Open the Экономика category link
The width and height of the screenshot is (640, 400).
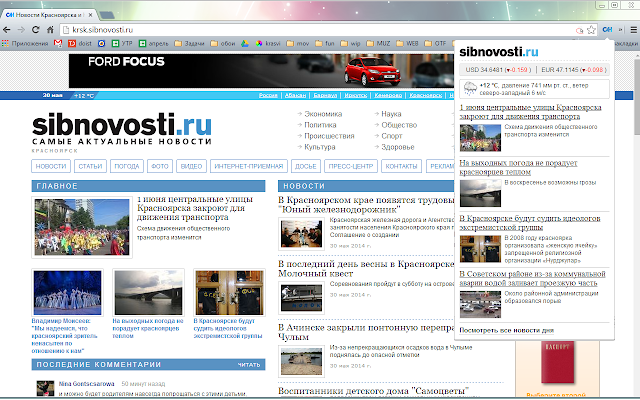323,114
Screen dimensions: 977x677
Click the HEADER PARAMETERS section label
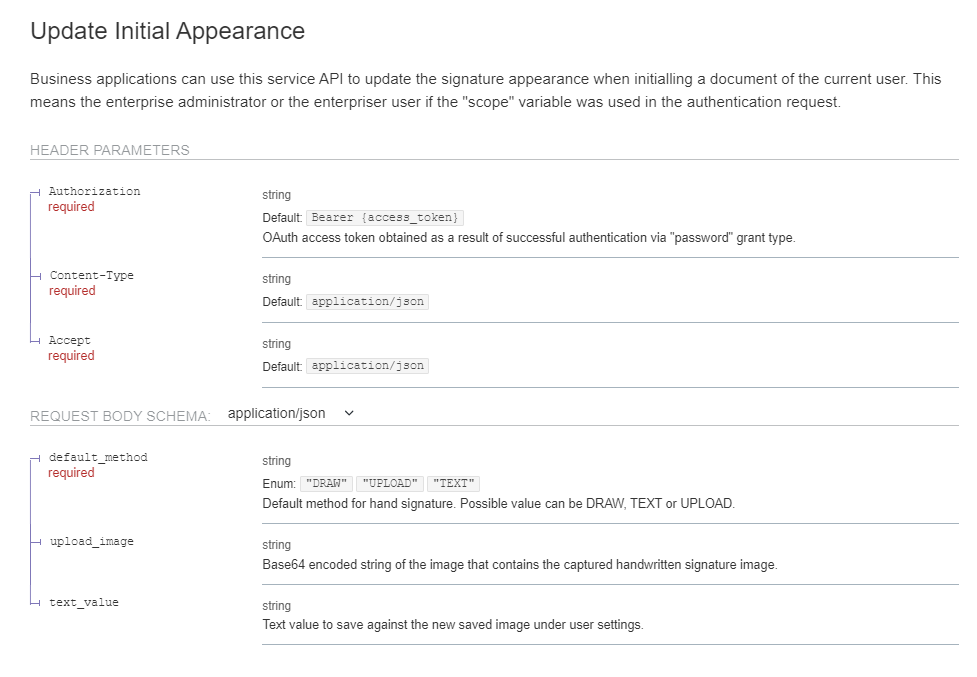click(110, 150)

________________________

Your task is to write out, exactly and without pictures, only the lines from the one holding "The width and" to the last line of the data.

SOLVED PROBLEM:
The width and height of the screenshot is (640, 400).
323,114
Screen dimensions: 977x677
Click the HEADER PARAMETERS section label
click(110, 150)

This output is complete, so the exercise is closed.